Saved data entries
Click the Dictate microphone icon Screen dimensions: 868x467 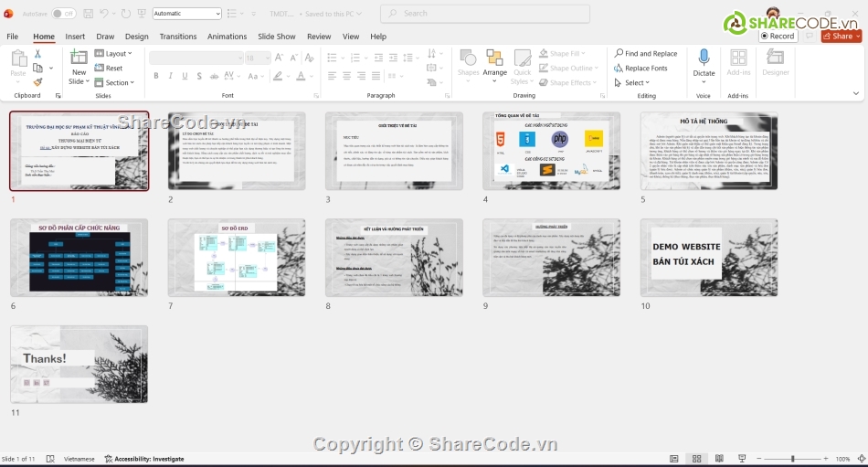point(704,58)
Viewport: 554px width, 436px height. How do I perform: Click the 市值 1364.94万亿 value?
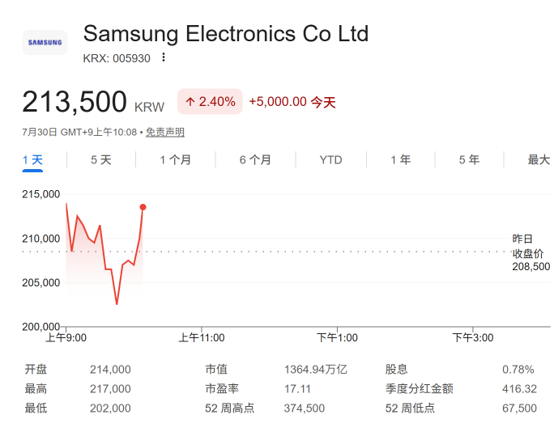[316, 370]
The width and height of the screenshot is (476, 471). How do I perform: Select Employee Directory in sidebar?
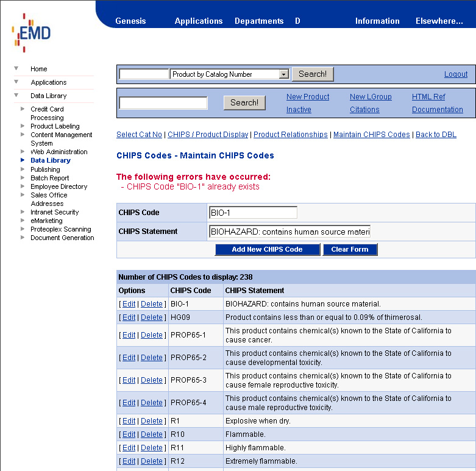pos(59,186)
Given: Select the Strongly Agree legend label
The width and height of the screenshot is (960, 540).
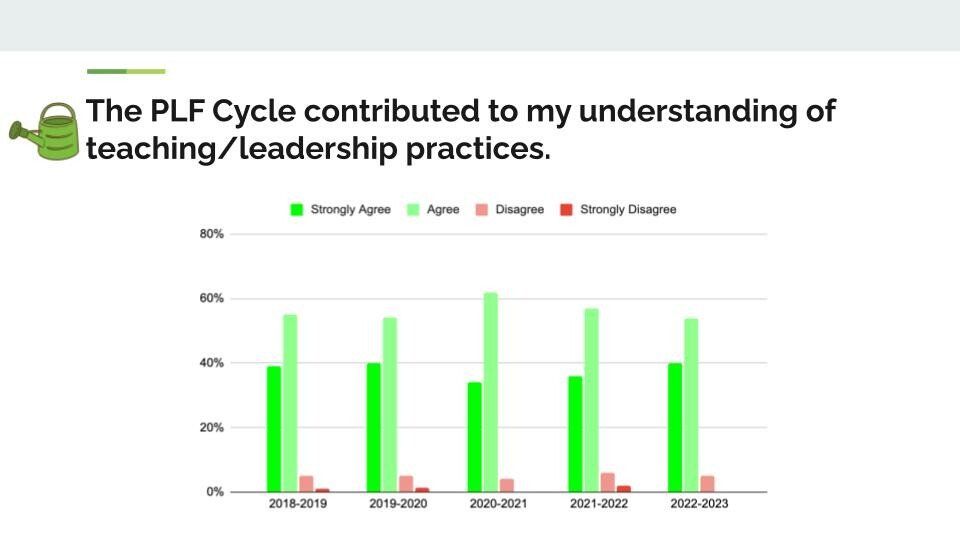Looking at the screenshot, I should coord(350,209).
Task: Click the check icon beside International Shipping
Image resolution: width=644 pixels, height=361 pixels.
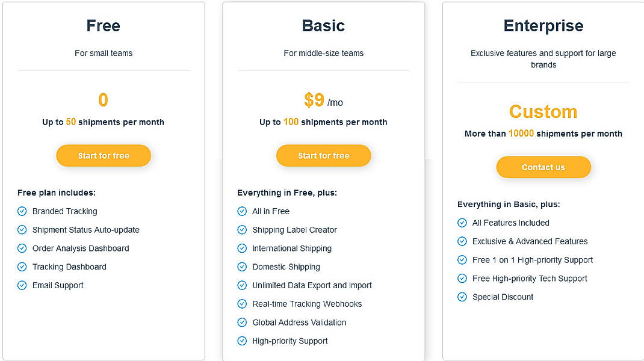Action: [242, 248]
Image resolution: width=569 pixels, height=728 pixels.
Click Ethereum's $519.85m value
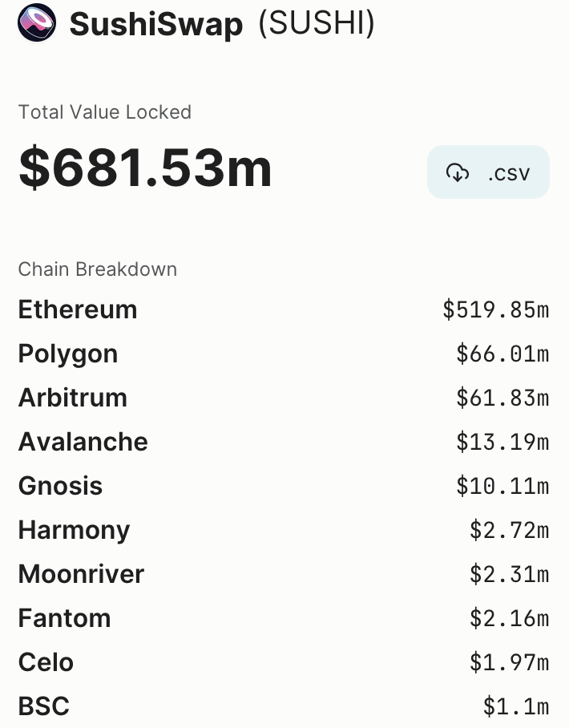(495, 309)
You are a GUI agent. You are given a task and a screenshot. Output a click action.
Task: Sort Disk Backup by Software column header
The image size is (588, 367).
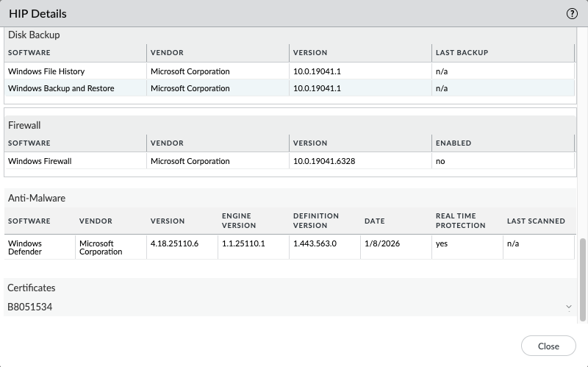coord(29,53)
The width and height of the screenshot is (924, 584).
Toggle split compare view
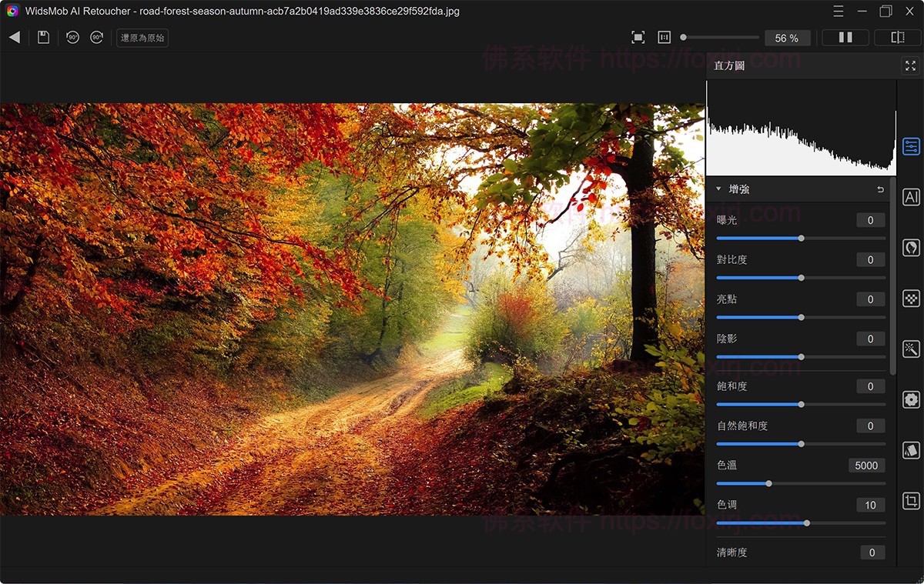(x=897, y=38)
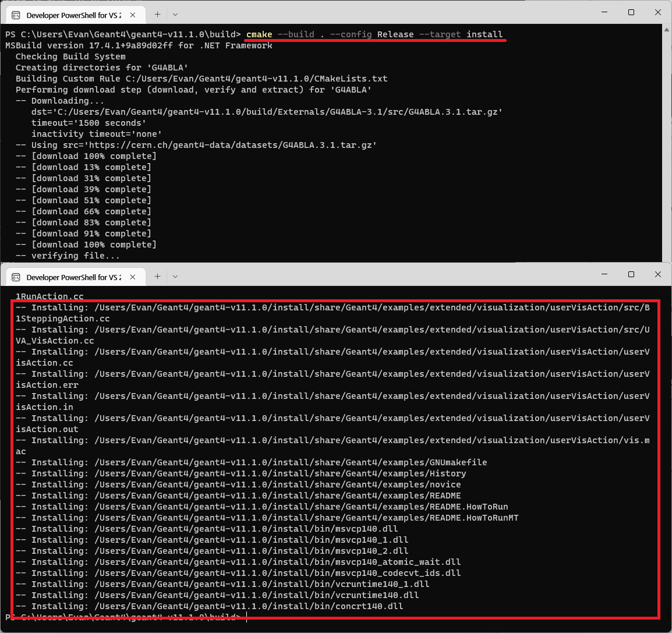Click the PowerShell icon on the upper window's tab
This screenshot has width=672, height=633.
click(16, 15)
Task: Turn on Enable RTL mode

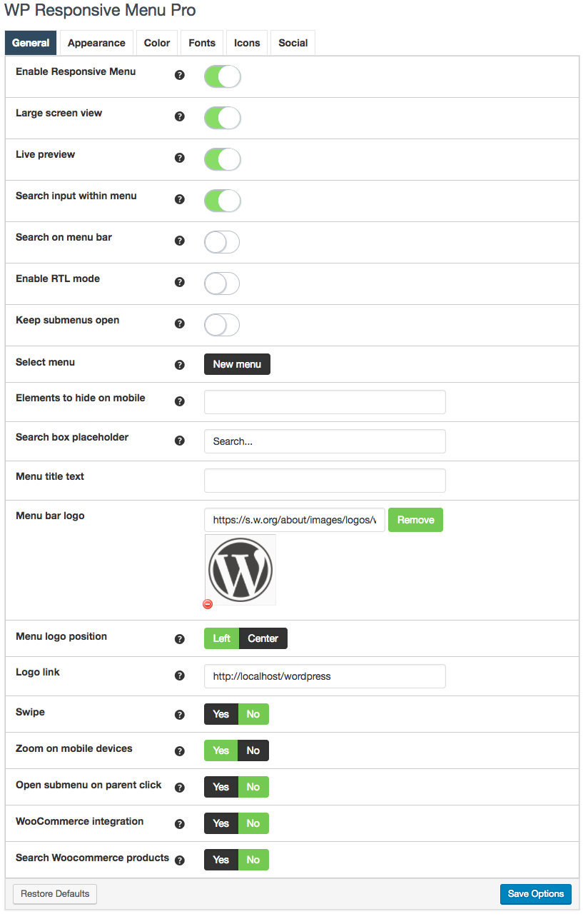Action: [221, 283]
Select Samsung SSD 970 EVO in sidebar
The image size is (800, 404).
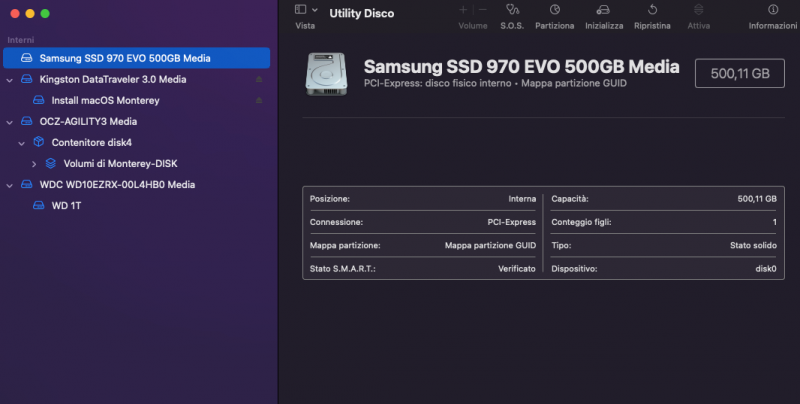pos(124,58)
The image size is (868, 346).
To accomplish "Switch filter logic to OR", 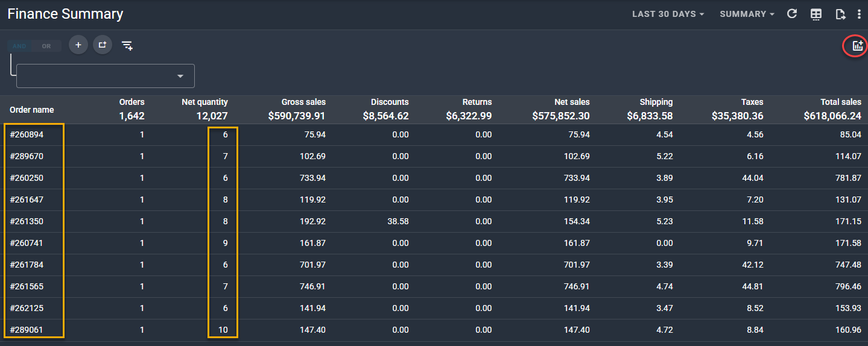I will [46, 46].
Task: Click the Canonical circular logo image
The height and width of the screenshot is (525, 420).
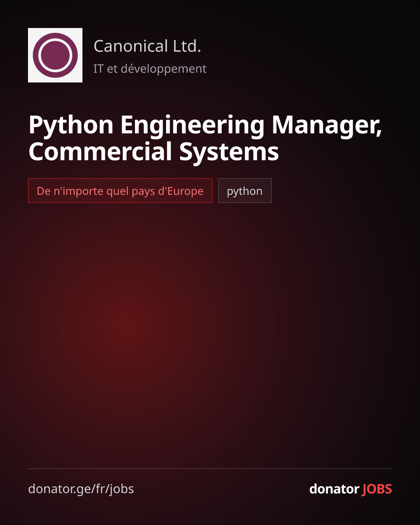Action: 55,55
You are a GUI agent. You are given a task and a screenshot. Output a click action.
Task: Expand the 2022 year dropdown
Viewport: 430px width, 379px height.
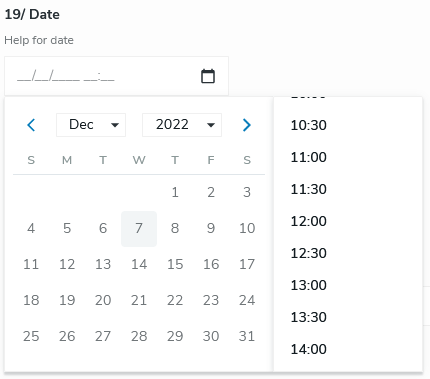pyautogui.click(x=182, y=125)
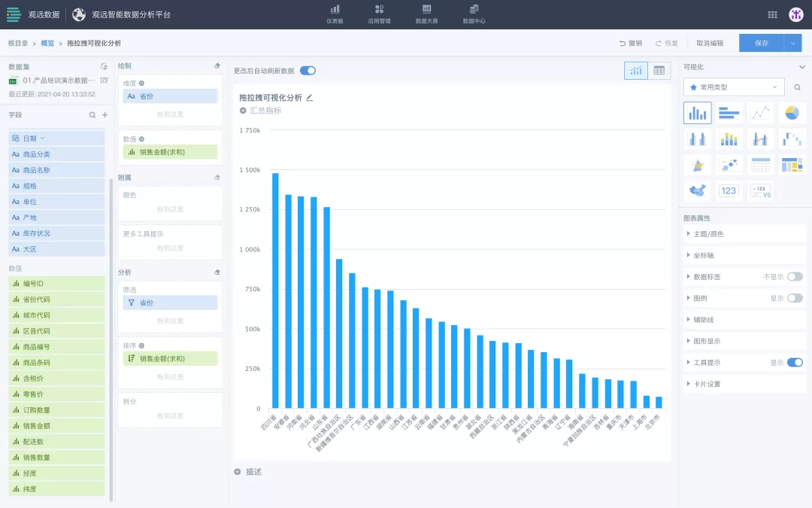Open 仪表板 in the top navigation
This screenshot has height=508, width=812.
(x=335, y=14)
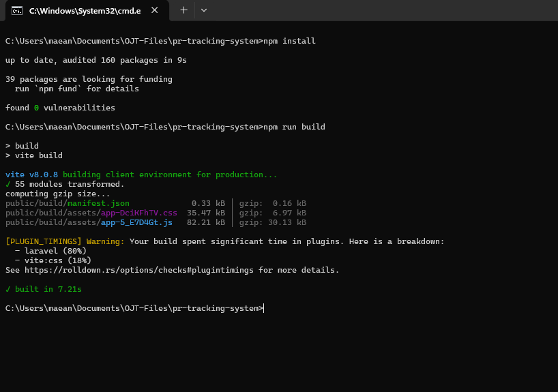
Task: Close the cmd.exe terminal tab
Action: [154, 10]
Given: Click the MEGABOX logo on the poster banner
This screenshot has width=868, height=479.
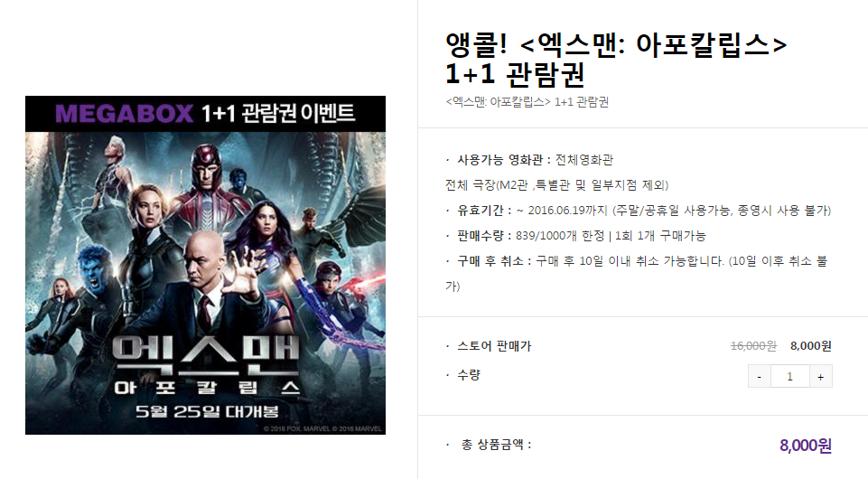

Required work: Your task is to reproduce exactly the lines running from the line that contains "Given: Click the" to the end of the records, pictures excluded.

Problem solution:
Given: Click the MEGABOX logo on the poster banner
This screenshot has width=868, height=479.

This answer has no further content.